Two weather systems approach Virginia in the next few days — one from the south and one from the west. The narrow space in between the systems will hold just long enough to keep either one of them from dominating the weather over metro Richmond, but there will still be some influences.
The disturbance approaching from the south will turn eastward before fully reaching Virginia on Friday, keeping most of its rain near Virginia Beach, but its trajectory also means an occasional northeast wind will cover the state, keeping temperatures in the 60s. Clouds will also be in place for much of the day, but the chance of any significant rain reaching Richmond is low.
The system approaching from the west on Saturday will lose a lot of its momentum as it approaches from West Virginia during the morning. Some isolated small showers are expected to move through, but a consistent rain is not forecast. Even so, Saturday will feel a little bit warmer and more humid as winds turn gently from the southwest late in the day, allowing temperatures to reach the 70s.

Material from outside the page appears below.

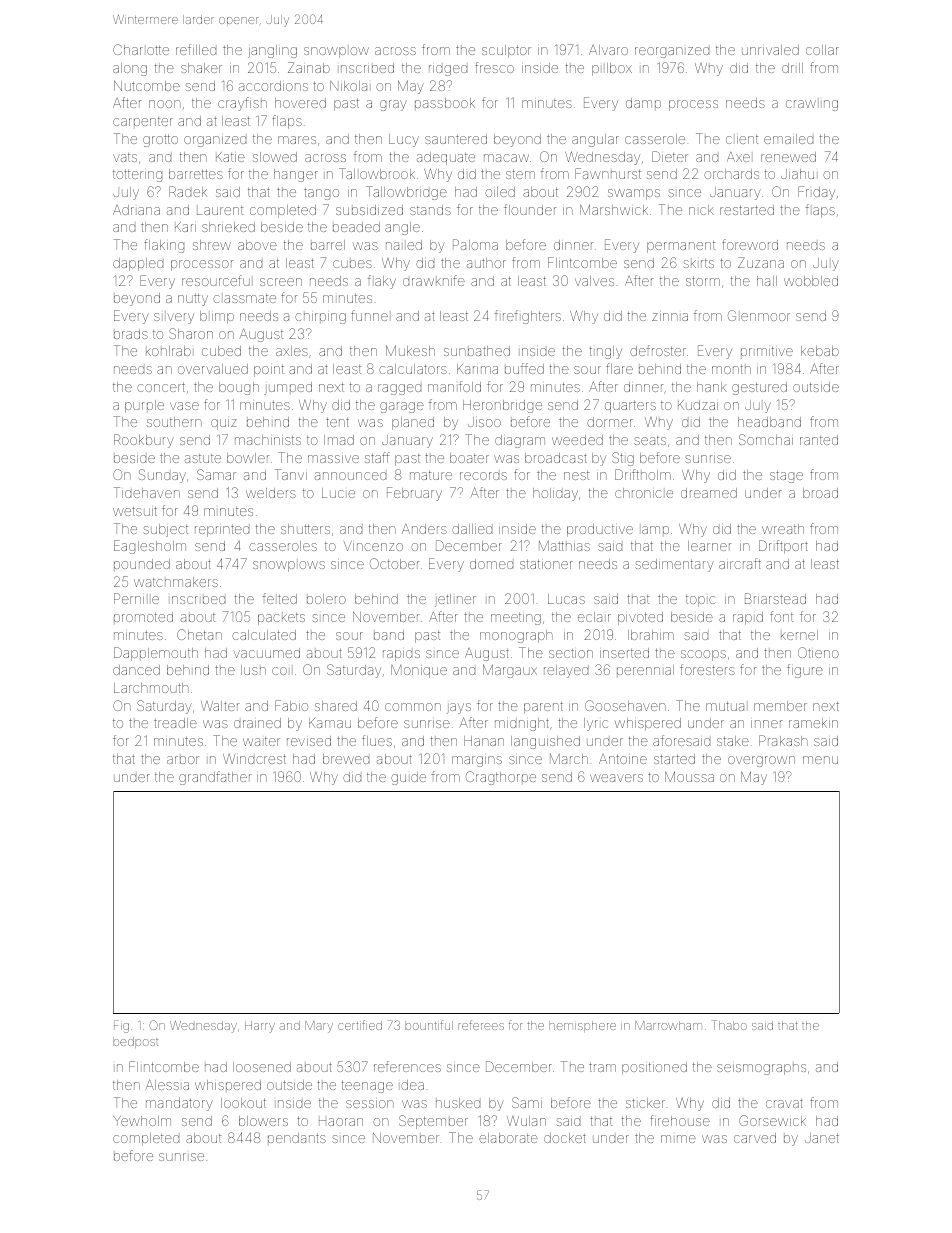  Describe the element at coordinates (780, 706) in the page. I see `member` at that location.
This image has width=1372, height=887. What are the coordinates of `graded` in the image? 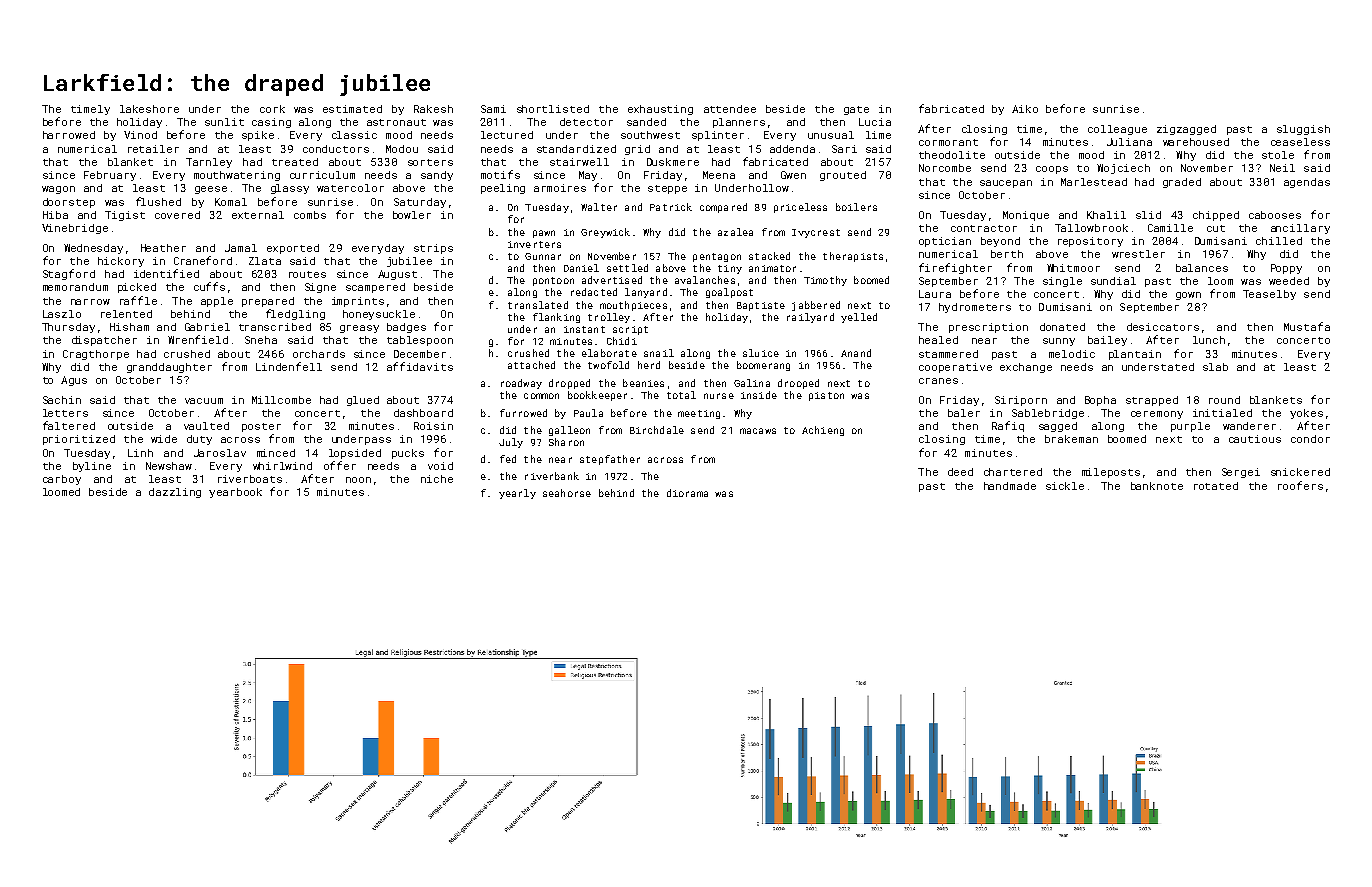 It's located at (1182, 183).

Just before that system pushes away on Saturday evening, a few more showers or isolated thunderstorms will dot the landscape, but most of metro Richmond will miss out on them.
Wind turns from the north again on Sunday, meaning the humidity drops, and some breaks of sunshine return. The one caveat in the Sunday forecast is in the speed of the earlier system that will push through Saturday night.
There are a few indications that a secondary disturbance will develop on the southern end of the system Saturday night, riding back to the north into Virginia on Sunday morning to bring a few more showers. While that does not seem likely, it is too far in advance to rule it out entirely, so keep that in the back of your mind for the second half of the weekend.
With Memorial Day around the corner, summer outlooks are making their rounds. The periodic warming of the eastern Pacific Ocean near the equator — El Niño — will likely be one of the big drivers of the weather pattern this summer.
As a general rule, the impacts of El Niño on the summer weather pattern are not as strong as they are in the winter, but this warming in the Pacific appears to be especially strong, which could make more of a difference than previous years.
Warming water in the eastern Pacific often goes with a more northward jet stream position along the West Coast, making it warmer than normal there. But the jet stream travels in waves, so this suggests its position will be farther south over the East Coast.
For Virginia, that means serious, prolonged heat waves would be more difficult to come by, with better chances for the showers and thunderstorms that dominate most of our summer precipitation.
Overall, expect a summer with temperatures that are close to normal with total rainfall that is above normal. Normal high temperatures in July reach near 90, so this still gives us plenty of chances to get in the 90s for a few days this year, but it also makes us cautiously optimistic that Virginia will stay away from a summer drought.